#### [Your instructions]
Repeat exactly the lines beginning at the one that contains "1400x562 pixels. Task: Click" and running to the end of the material. Omit the pictures.

#### [Data for review]
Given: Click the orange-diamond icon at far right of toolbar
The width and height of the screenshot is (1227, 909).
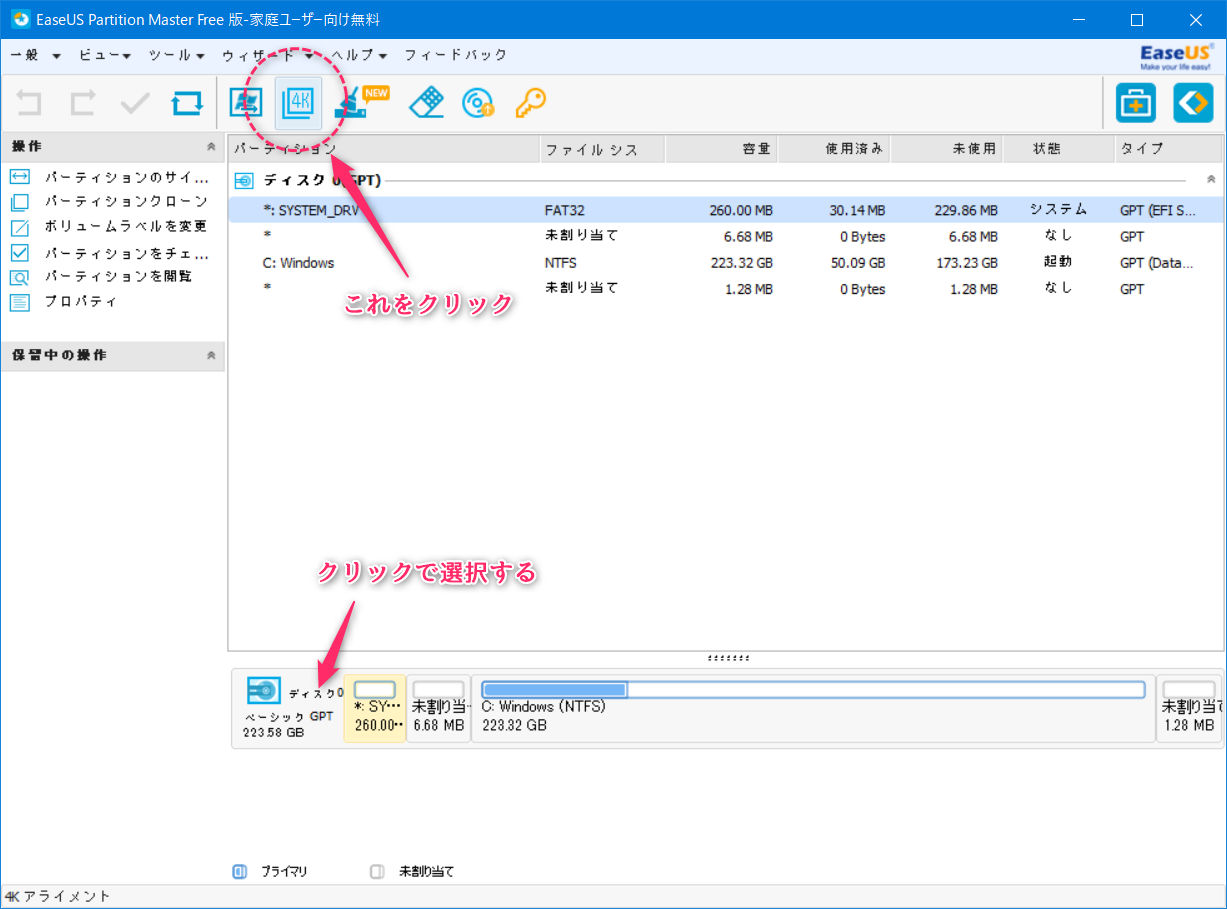Looking at the screenshot, I should coord(1192,103).
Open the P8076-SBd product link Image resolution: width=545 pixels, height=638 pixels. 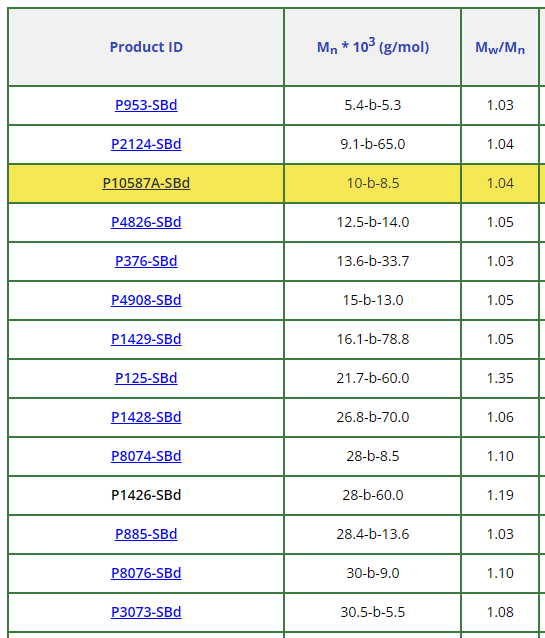pos(146,573)
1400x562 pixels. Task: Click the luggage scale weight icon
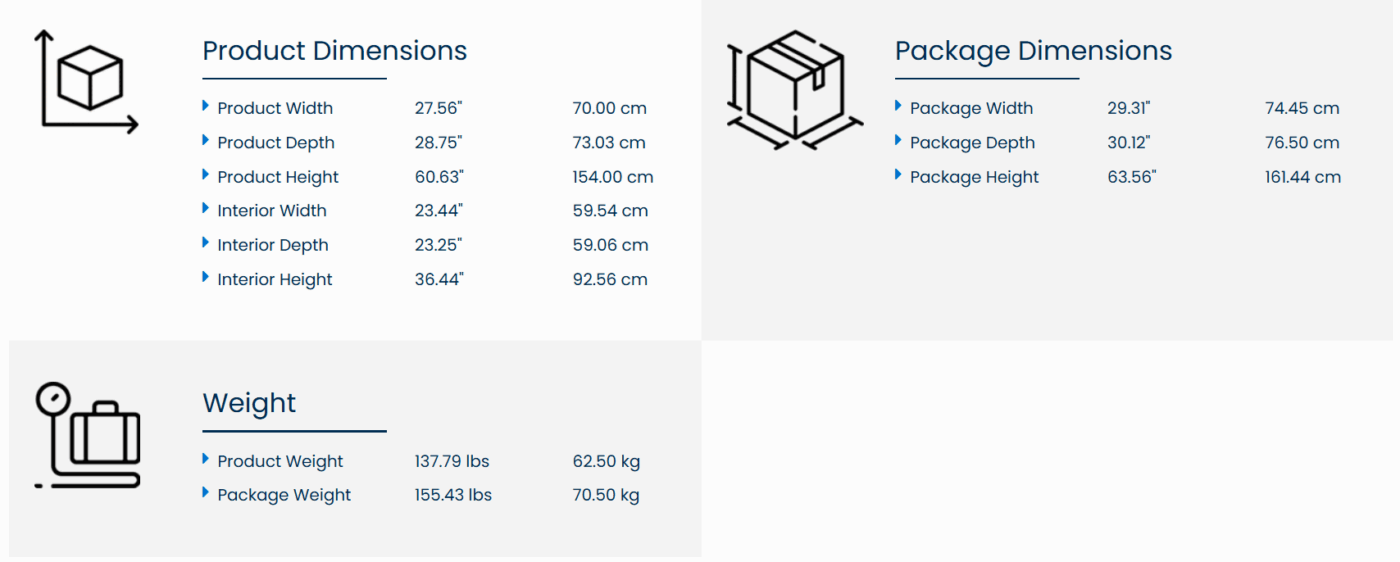click(x=88, y=436)
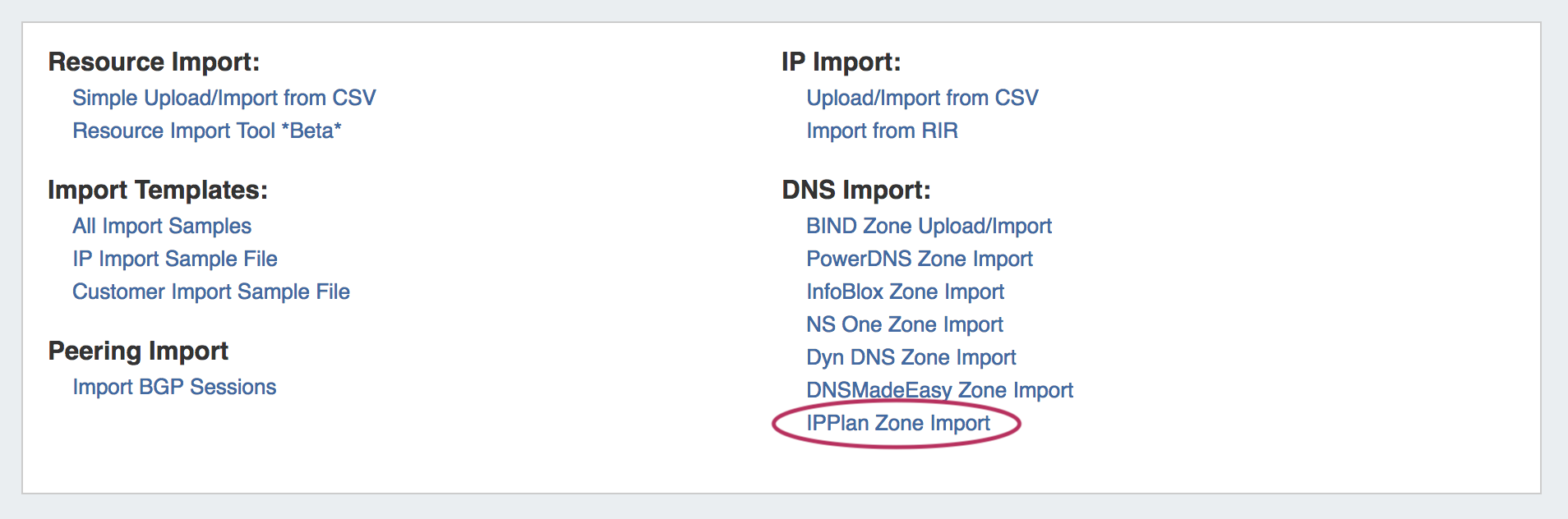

#### [Completed exercise]
1400x562 pixels. Task: Click the luggage scale weight icon
click(x=88, y=436)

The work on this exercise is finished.